JohnSnowLabs / spark-nlp

State of the Art Natural Language Processing
https://sparknlp.org/
Apache License 2.0
3.87k stars 713 forks source link

BertEmbeddings doesn't generate an embedding for every token #6367

Closed Aditi00a closed 3 years ago

Aditi00a commented 3 years ago

I am still getting this issue with spark nlp v 3.3.1

Description

I am tokenizing the following document, and noticing that the number of embeddings outputted by BertEmbeddings is less than the number of tokens outputted by SparkNLP's tokenizer.

Expected Behavior

I expect that the number of embeddings returned by BERTEmbeddings would be exactly equal to the number of tokens returned by the tokenizer.

Current Behavior

In the example sentence I'll give below, BertEmbeddings returns a list of 98 embeddings for 124 tokens. I have also tried a solution given in the thread above applying unidecode, however that isn't working either

Possible Solution

If there is a sensible reason for a token not to be embedded, it would at least be nice for a placeholder to be returned, so the length of the list of embeddings is equal to the length of the list of tokens.

** Data lines **
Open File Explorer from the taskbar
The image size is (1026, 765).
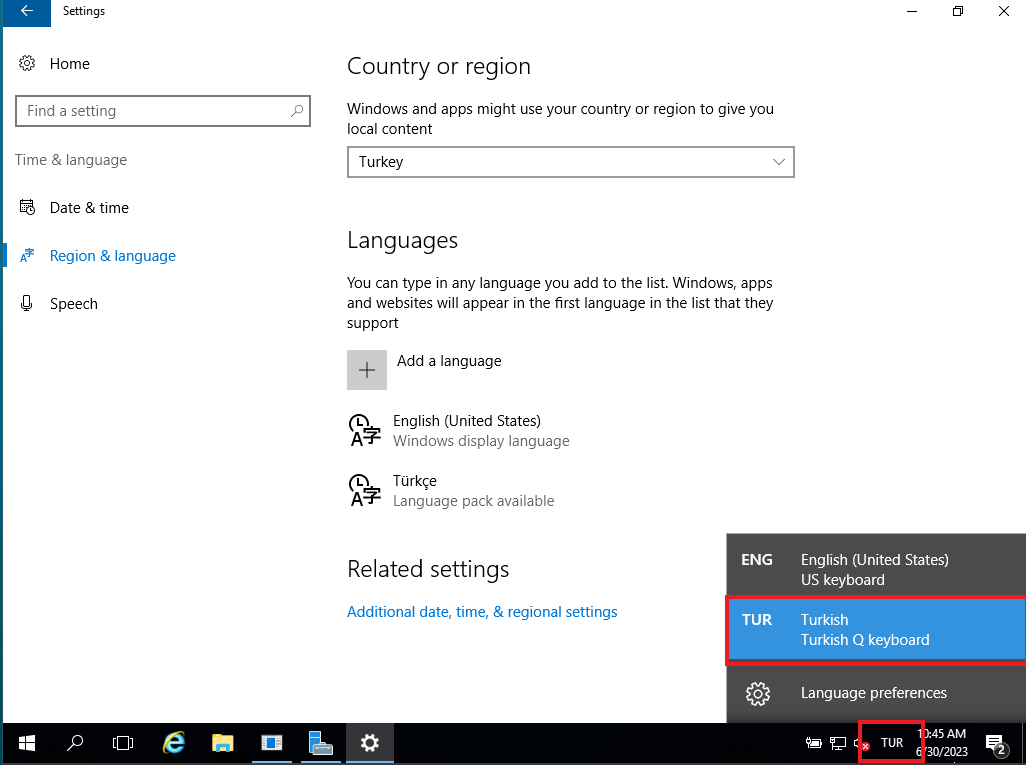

** Problems and tasks **
1. In the BertEmbeddings issue, how many embeddings were returned for 124 tokens in the example sentence?
2. Decide whether each statement agrees with the BertEmbeddings issue, answering yes or no and quoting the deciding words: (a) The problem was seen with Spark NLP version 3.3.1. (b) Applying unidecode fixed the mismatch. (c) The issue is still open.
3. Carry on the BertEmbeddings issue from its last sentence.
The lines above have no connection to the BertEmbeddings issue.

** Written responses **
1. 98 embeddings.

2.
(a) Yes: "I am still getting this issue with spark nlp v 3.3.1"
(b) No: "however that isn't working either"
(c) No: "Closed Aditi00a closed 3 years ago"

3.
Steps to Reproduce

pretrained_model = "bert_base_uncased"
text= ['White Hill Music presents the Latest Punjabi Songs 2021 ""Jeena Paauni Aa"" from the album Jug ni by Maninder Buttar Lyrics by Maninder Buttar Music by MixSingh A Film By Drip Films Produced By Gunbir Singh Sidhu & Manmord Sidhu Listen Full Album Jug ni on Spotify Apple Music iTunes Gaana Amazon Music Amazon Prime Music YouTube Music Wynk Hungama Resso Operator Codes * Airtel & Airtel Hellotune Link Airtel Subscribers to Set as Hello tune Click on Wynk music link * Set Vi CRBT Click Vi Subscribers for Caller Tune Direct Dial 9 * BSNL N & W Direct Dial BSNL N & W Subscribers Direct Dial 89 Credits Song Jeena Paauni Aa Singer/Lyrics/Composer Maninder Buttar Music Director MixSingh Music Composed']
test_df = spark.createDataFrame(text, "string").toDF("text")
test_df.show()
document = DocumentAssembler() \
    .setInputCol("text") \
    .setOutputCol("document")

sentence = SentenceDetector() \
    .setInputCols(['document']) \
    .setOutputCol('sentence')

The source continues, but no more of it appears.